What to produce:
Please put everything from the line containing "The height and" down to the end of the records below into a JSON list of strings, one string per line, skipping blank lines and leaving out the pictures.

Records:

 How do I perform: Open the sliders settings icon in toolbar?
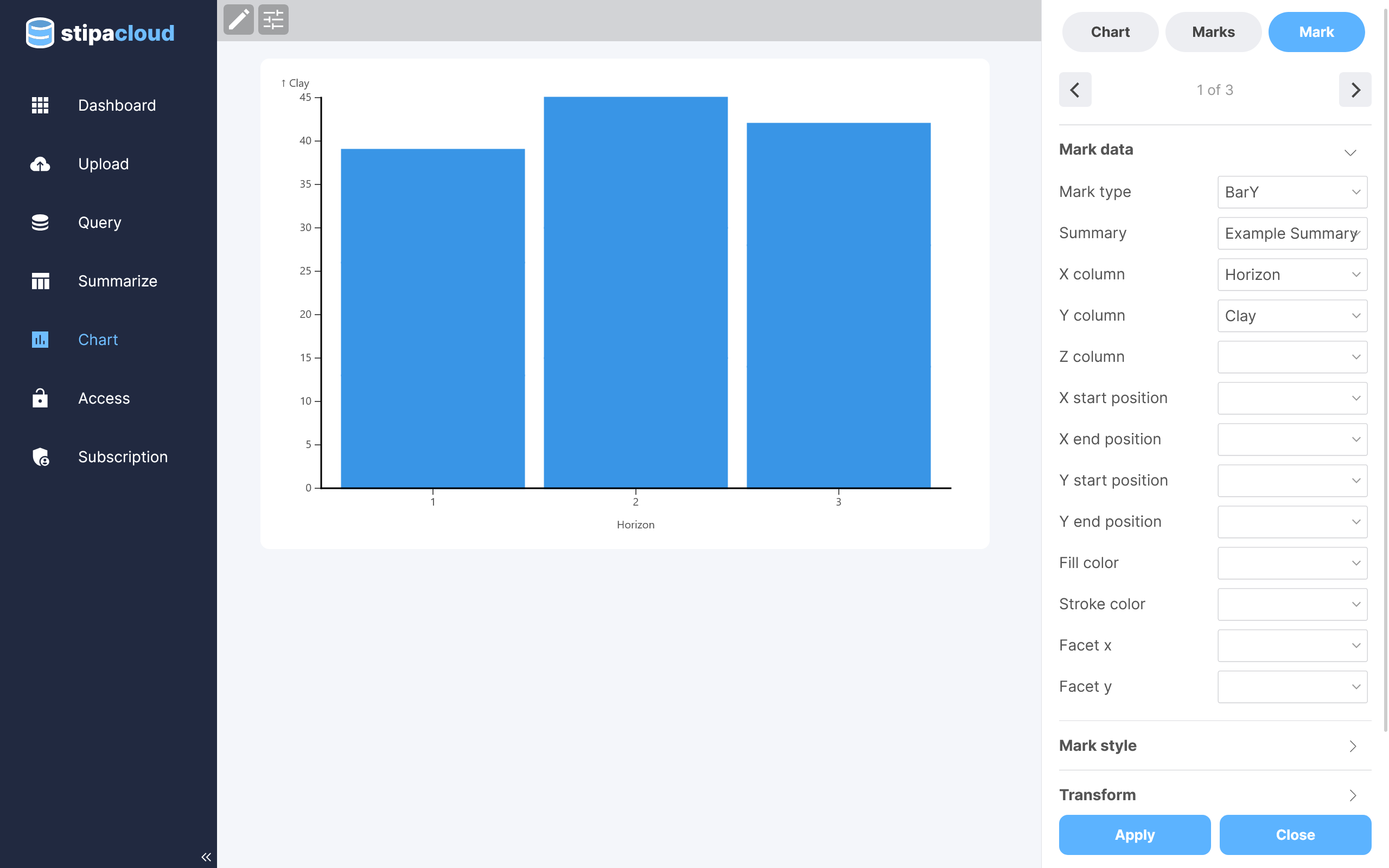273,20
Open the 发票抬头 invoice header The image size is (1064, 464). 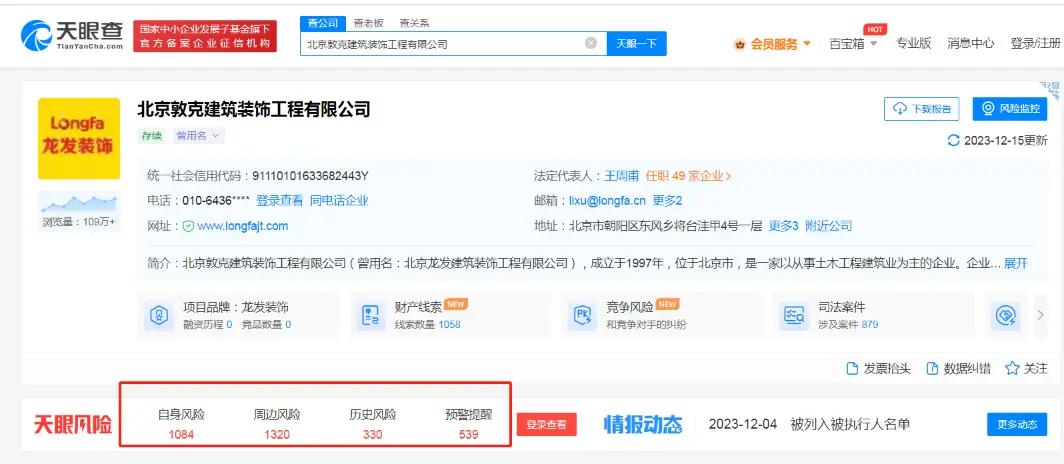point(878,369)
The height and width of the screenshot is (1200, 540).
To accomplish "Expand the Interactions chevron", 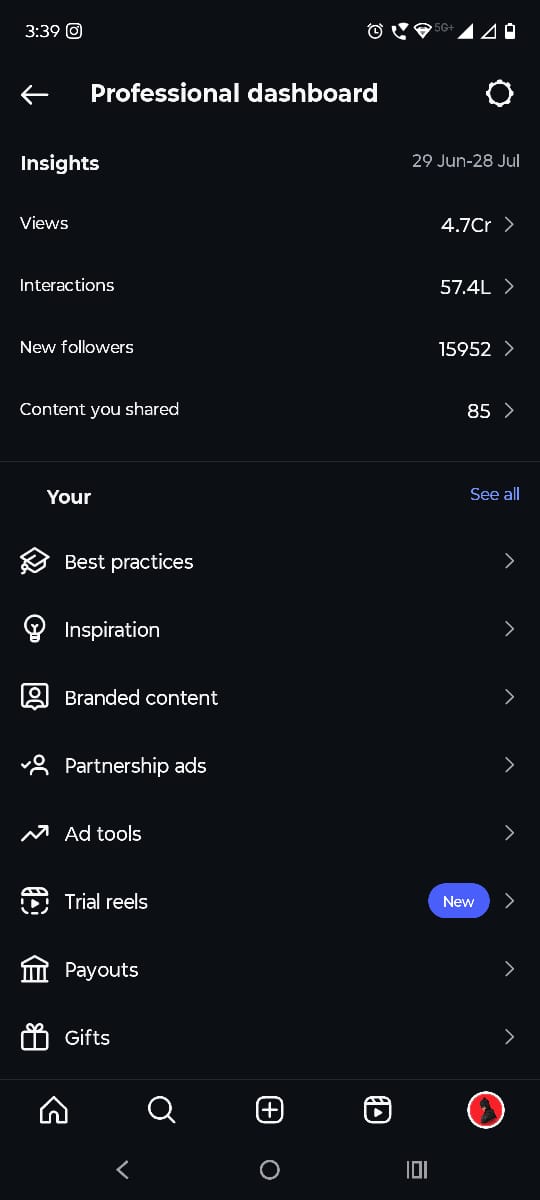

Answer to the exercise:
[
  "The height and width of the screenshot is (1200, 540).",
  "To accomplish \"Expand the Interactions chevron\", "
]